1. Identify various forms of parallelism, their application, advantages, and drawbacks.

1.1. Describe the spectrum of parallelism available for high performance computing.

1.2. Compare and contrast the different form of parallelism.

1.3. Identify applications that can take advantage of a given type of parallelism and vice versa.

1.4. Identify suitable hardware platforms on which the various forms of parallelism can be effectively realized.

1.5. Describe the concept of semantic gap as it pertains to high level languages and HPDC platforms.

2. Effectively utilize instruction level parallelism.

2.1. Describe the concept of instruction level parallelism

2.2. Identify the sources of hazards that impact instruction level parallelism using a contemporary high level programming language.

2.3. Apply source-code level software transformations to minimize hazards and improve instruction level parallelism.

2.4. Compare performance effects of various source-code level software transformations using a performance profiler.

3. Effectively utilize multi-core CPUs and multithreading

3.1. Describe the concept of multi-core architectures

3.2. Describe the concepts of threads and distinguish between processes & threads

3.3. Demonstrate the creating threads using OpenMP compiler directives

3.4. Demonstrate the process of converting a serial program to a data parallel application

3.5. Demonstrate the process of converting a serial program to a task parallel application

3.6. Describe race conditions and side effects

3.7. Demonstrate the process of resolving race condition using OpenMP critical sections

3.8. Describe the performance tradeoff of using critical sections.

3.9. Describe the process of identifying and using multiple independent critical sections

3.10. Measure performance gains of multithreading

4. Specify, trace, and implement parallel and distributed programs using the Message Passing Interface (MPI) that solves a stated problem in a clean, robust, efficient, and scalable manner.

4.1. Describe the SPMD programming model.

4.2. Trace and create, compile, and run an MPI parallel program on a contemporary supercomputing cluster using PBS

4.3. Describe, trace, and implement programs that uses MPI’s point-to- point blocking communications

4.4. Describe, trace, and implement programs that uses MPI’s non-blocking communications

4.5. Describe, trace, and implement programs that uses collective communications

4.6. Describe, trace, and implement programs that use derived data types including vector derived data type and structure derived data types.

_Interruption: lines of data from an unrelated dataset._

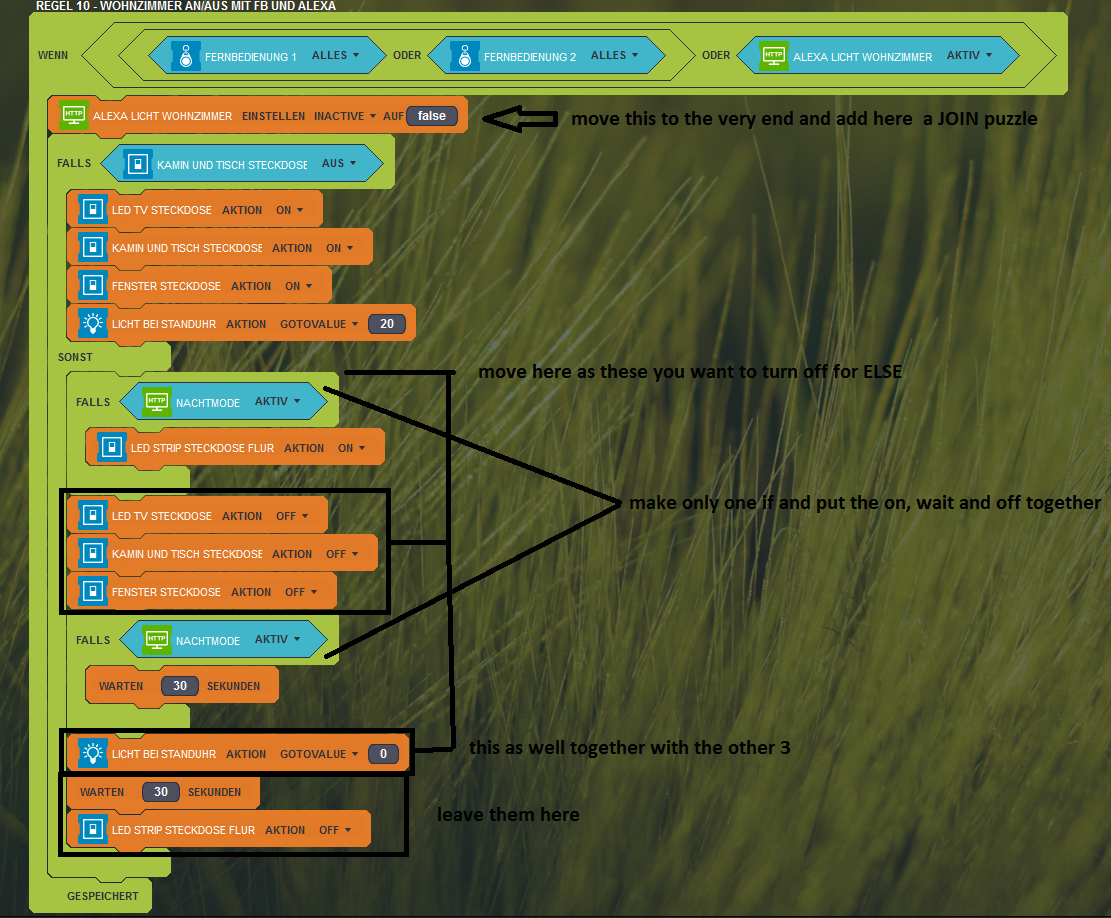Click socket icon on LED Strip Steckdose Flur OFF block
This screenshot has width=1111, height=918.
coord(92,830)
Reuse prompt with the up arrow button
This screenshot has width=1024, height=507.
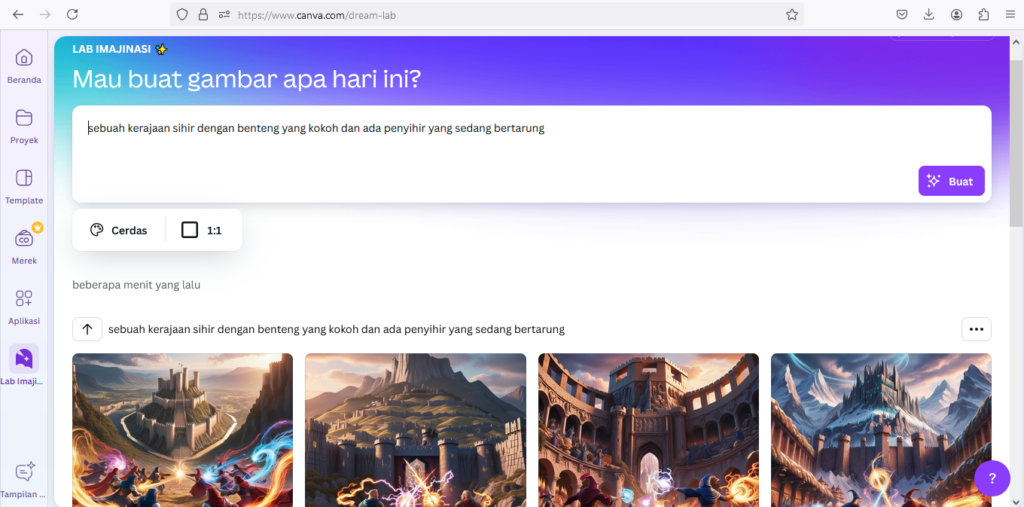[88, 329]
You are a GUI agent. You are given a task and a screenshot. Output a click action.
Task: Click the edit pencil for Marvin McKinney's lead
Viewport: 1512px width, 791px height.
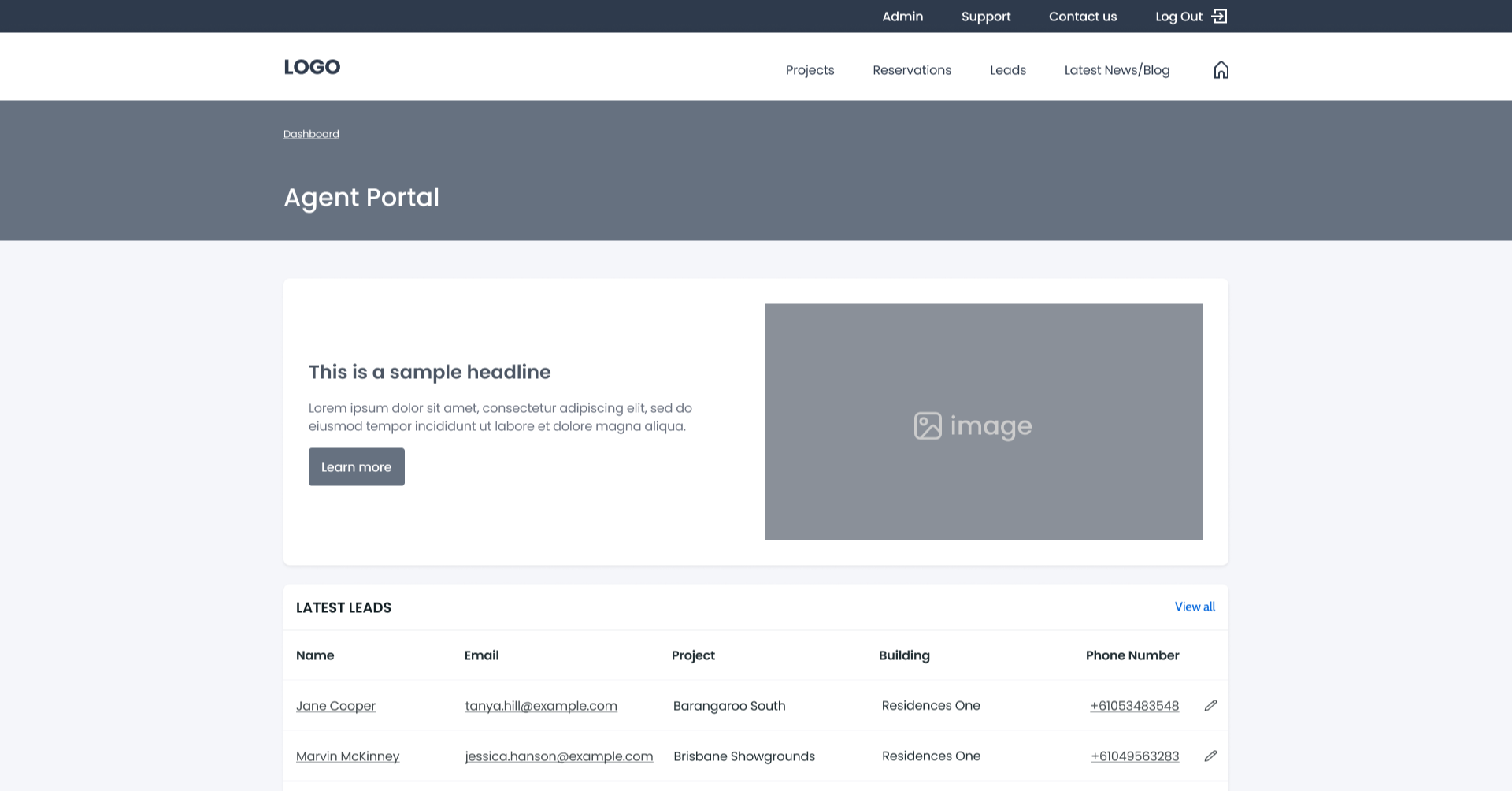pyautogui.click(x=1210, y=756)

4.7. Be able to use 3rd party libraries compatible with MPI to develop programs.

5. Describe and empirically demonstrate concepts of parallel efficiency and scalability.

5.1. Describe the concepts of speedup, efficiency and scalability

5.2. Describe the analytical metrics of speedup, efficiency, and scalability

5.3. Identify efficient and scalable parallel programs (or algorithms) using asymptotic time complexities.

5.4. Use a performance profiler to empirically measure and compare efficiency, scalability, and speedup metrics of parallel programs.

5.5. Use profile data to improve speedup, efficiency, and scalability of a parallel program.

Graduate students:

Students taking the course for graduate credit will be expect​ed to apply ​course ​concepts to solve computationally demanding problems​, analyze experimental results​,​ and draw inferences to verify hypotheses.